TRY IT: Output the records. Match them exactly.

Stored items

/---

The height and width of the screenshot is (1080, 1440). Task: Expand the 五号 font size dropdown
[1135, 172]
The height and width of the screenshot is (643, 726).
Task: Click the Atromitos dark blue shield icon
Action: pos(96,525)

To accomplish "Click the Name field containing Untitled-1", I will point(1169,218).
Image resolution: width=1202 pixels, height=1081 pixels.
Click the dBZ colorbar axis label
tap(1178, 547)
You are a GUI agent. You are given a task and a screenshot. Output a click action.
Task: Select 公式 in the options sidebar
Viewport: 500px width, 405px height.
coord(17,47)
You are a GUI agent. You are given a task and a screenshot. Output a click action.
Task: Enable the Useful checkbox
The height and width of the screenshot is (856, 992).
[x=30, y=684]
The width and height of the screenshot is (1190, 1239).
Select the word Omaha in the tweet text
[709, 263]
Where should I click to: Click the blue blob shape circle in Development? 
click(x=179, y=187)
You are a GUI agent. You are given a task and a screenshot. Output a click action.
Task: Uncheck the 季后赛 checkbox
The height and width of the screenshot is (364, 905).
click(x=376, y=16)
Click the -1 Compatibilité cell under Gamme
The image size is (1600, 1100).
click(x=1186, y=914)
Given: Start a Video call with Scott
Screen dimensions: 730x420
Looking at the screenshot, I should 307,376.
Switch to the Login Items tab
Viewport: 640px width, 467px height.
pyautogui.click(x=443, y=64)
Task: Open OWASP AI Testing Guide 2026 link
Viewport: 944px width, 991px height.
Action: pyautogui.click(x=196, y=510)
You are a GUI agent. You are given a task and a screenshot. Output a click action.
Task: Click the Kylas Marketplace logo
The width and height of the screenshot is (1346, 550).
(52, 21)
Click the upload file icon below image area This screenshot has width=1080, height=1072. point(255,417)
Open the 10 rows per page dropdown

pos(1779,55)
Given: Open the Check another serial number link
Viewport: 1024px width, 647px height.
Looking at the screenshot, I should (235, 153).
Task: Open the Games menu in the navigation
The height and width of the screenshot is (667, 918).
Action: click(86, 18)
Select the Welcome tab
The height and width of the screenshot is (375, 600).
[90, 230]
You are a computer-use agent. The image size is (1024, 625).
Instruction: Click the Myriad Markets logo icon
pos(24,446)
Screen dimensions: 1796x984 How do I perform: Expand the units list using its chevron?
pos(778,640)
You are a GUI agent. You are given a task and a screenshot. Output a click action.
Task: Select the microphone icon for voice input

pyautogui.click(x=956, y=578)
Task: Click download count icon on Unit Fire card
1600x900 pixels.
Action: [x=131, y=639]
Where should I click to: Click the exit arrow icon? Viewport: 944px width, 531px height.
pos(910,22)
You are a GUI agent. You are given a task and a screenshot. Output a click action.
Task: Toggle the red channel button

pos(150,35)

\---

EXERCISE RESULT:
The height and width of the screenshot is (1080, 1440). Task: Expand the 五号 font size dropdown
[1135, 172]
The height and width of the screenshot is (643, 726).
Task: Click the Atromitos dark blue shield icon
Action: pos(96,525)

To accomplish "Click the Name field containing Untitled-1", I will point(1169,218).
Image resolution: width=1202 pixels, height=1081 pixels.
Click the dBZ colorbar axis label
tap(1178, 547)
You are a GUI agent. You are given a task and a screenshot. Output a click action.
Task: Select 公式 in the options sidebar
Viewport: 500px width, 405px height.
coord(17,47)
You are a GUI agent. You are given a task and a screenshot. Output a click action.
Task: Enable the Useful checkbox
The height and width of the screenshot is (856, 992).
[x=30, y=684]
The width and height of the screenshot is (1190, 1239).
Select the word Omaha in the tweet text
[709, 263]
Where should I click to: Click the blue blob shape circle in Development? 
click(x=179, y=187)
You are a GUI agent. You are given a task and a screenshot. Output a click action.
Task: Uncheck the 季后赛 checkbox
The height and width of the screenshot is (364, 905).
click(x=376, y=16)
Click the -1 Compatibilité cell under Gamme
The image size is (1600, 1100).
click(x=1186, y=914)
Given: Start a Video call with Scott
Screen dimensions: 730x420
Looking at the screenshot, I should 307,376.
Switch to the Login Items tab
Viewport: 640px width, 467px height.
pyautogui.click(x=443, y=64)
Task: Open OWASP AI Testing Guide 2026 link
Viewport: 944px width, 991px height.
Action: pyautogui.click(x=196, y=510)
You are a GUI agent. You are given a task and a screenshot. Output a click action.
Task: Click the Kylas Marketplace logo
The width and height of the screenshot is (1346, 550).
(52, 21)
Click the upload file icon below image area This screenshot has width=1080, height=1072. point(255,417)
Open the 10 rows per page dropdown

pos(1779,55)
Given: Open the Check another serial number link
Viewport: 1024px width, 647px height.
Looking at the screenshot, I should (235, 153).
Task: Open the Games menu in the navigation
The height and width of the screenshot is (667, 918).
Action: click(86, 18)
Select the Welcome tab
The height and width of the screenshot is (375, 600).
[90, 230]
You are a computer-use agent. The image size is (1024, 625).
Instruction: Click the Myriad Markets logo icon
pos(24,446)
Screen dimensions: 1796x984 How do I perform: Expand the units list using its chevron?
pos(778,640)
You are a GUI agent. You are given a task and a screenshot. Output a click action.
Task: Select the microphone icon for voice input

pyautogui.click(x=956, y=578)
Task: Click download count icon on Unit Fire card
1600x900 pixels.
Action: [x=131, y=639]
Where should I click to: Click the exit arrow icon? Viewport: 944px width, 531px height.
pos(910,22)
You are a GUI agent. You are given a task and a screenshot. Output a click action.
Task: Toggle the red channel button

pos(150,35)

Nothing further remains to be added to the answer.